A: It wasn’t the generosity of Congress.

Instead, Large, Profit-hungry Corporations Helped Create the Middle Class, as explained by Voices for Reason.

Big companies looking to make a buck created large supermarkets containing refrigerated produce and a large selection of dry goods. The article quotes The Great A&P, which points out before the age of large supermarkets:

Food was hugely expensive, relative to wages. The average working-class family in the 1920s devoted one-third of its budget to groceries, the average farm family even more. Most households spent more to put dinner on the table than for their rent or their mortgage. … With neither display space nor refrigeration, many neighborhood stores carried only token stocks of fresh fruits and vegetables. Fresh fish and poultry were rarities.

Only a big corporation has the staffing, capital, and geographic reach to build out huge numbers of large stores with refrigerated storage and lots of shelf space. Big corporations have the capital to buy big fleets of refrigerated trucks to carry perishable goods and build expensive warehouses to store big shipments, break them down, and deliver small loads to each of many stores.

Supermarkets reduced the cost of food and increased the quality. Millions of people benefited.  

Look at the expansion and use of electrification:

Where none had existed 10 years earlier, by 1928 1.25 million refrigerators and 7.5 million radios were in American households. At the same time the number of electrically wired homes increased from 7 million to 19 million. That produced a rise in power consumed from 25 million to nearly 100 million kilowatt-hours a year.

The article points out that

  • Ford put America on wheels,
  • GM provided “a car for every purse and purpose,” and
  • GE gave us kitchen appliances, vacuum cleaners, and washers for dishes and clothes.

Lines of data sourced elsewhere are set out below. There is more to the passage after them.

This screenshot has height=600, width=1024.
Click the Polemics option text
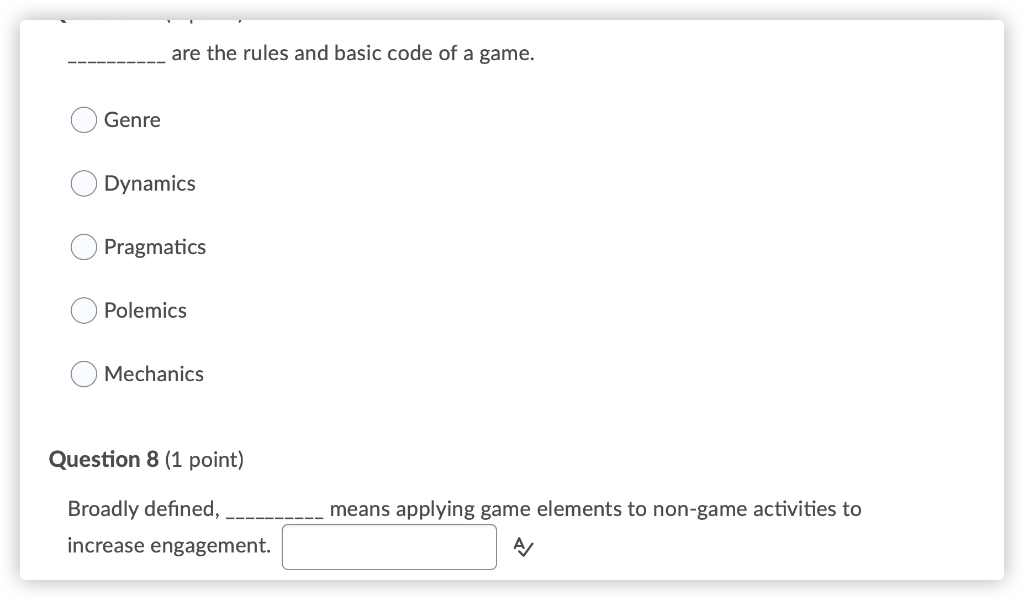click(x=146, y=310)
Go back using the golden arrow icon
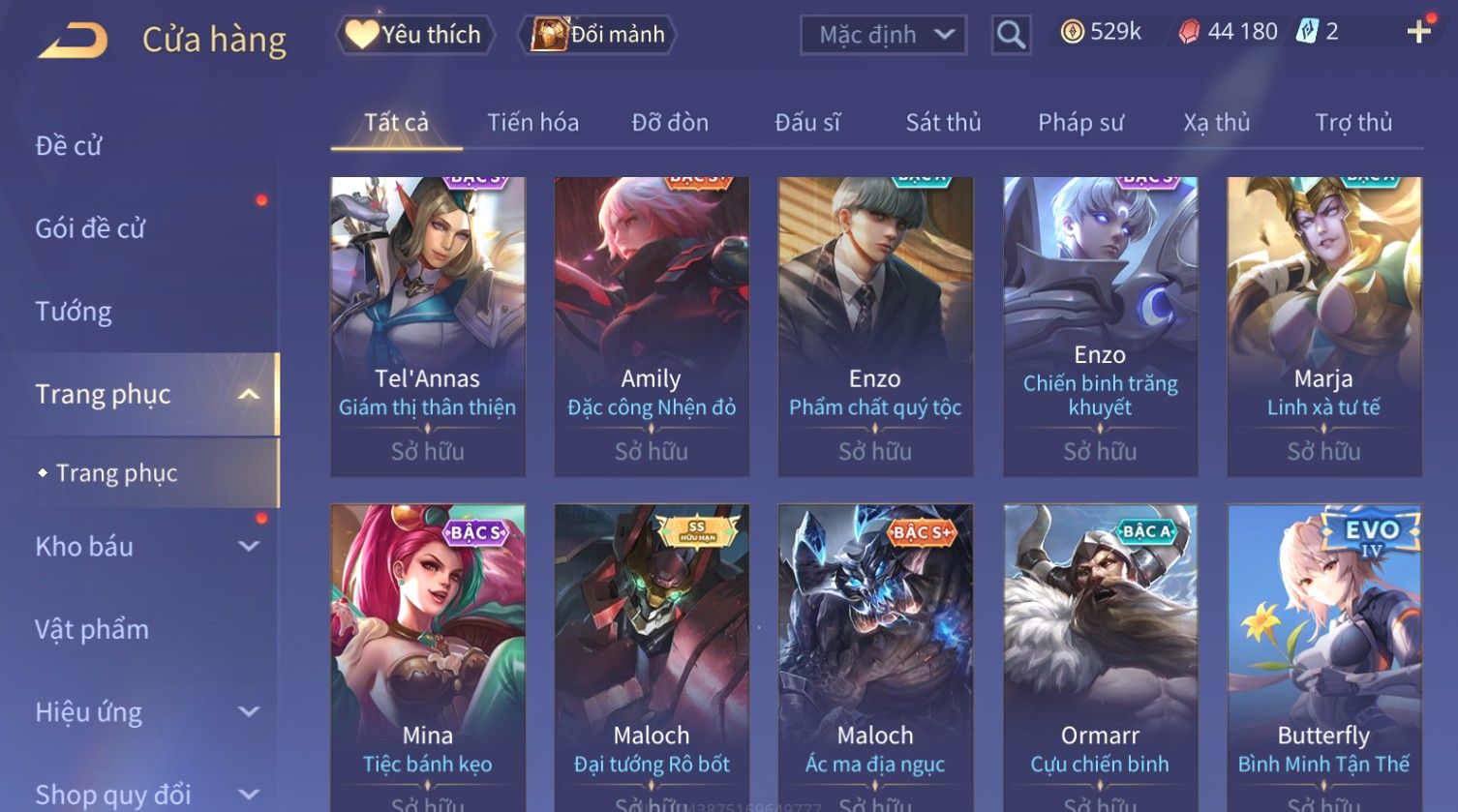The width and height of the screenshot is (1458, 812). click(x=73, y=41)
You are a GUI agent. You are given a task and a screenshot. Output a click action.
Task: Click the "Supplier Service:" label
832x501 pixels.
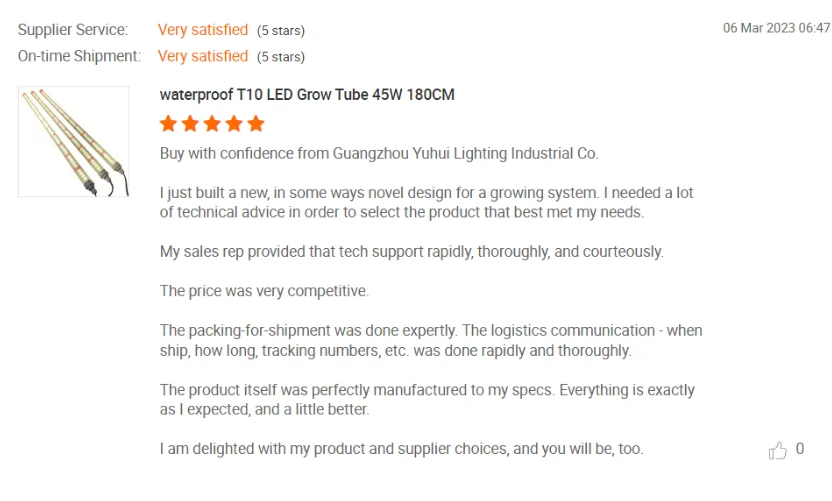click(73, 30)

And all that happened before the New Deal solved every problem of human life and perfected the U.S. economy (okay, I exaggerate by a very small amount the claimed benefits of the New Deal – I will only conceed that is a little bit of exaggeration).

The article points out it was IBM, Intel, and Microsoft that put a computer on everyone’s desk.

I will point out that the U.S. Congress didn’t design, manufacture, code, and distribute those PCs. NASA played a big role in breaking the ground, but Apple and IBM brought us the microcomputer. IBM and Microsoft brought us two competing versions of DOS.

All those companies were big and every one of them was trying to make a buck.

By developing those products, they brought down costs and made good stuff available for everyone, all of which expanded the economy and lifted up everyone.

I think that all of that is highly moral.

The article concludes:

Rather than absorb the conventional narrative that thanks the government, we should consider that the rise in the American standard of living was surely due, not to interventions, but to the elements of freedom in the economy.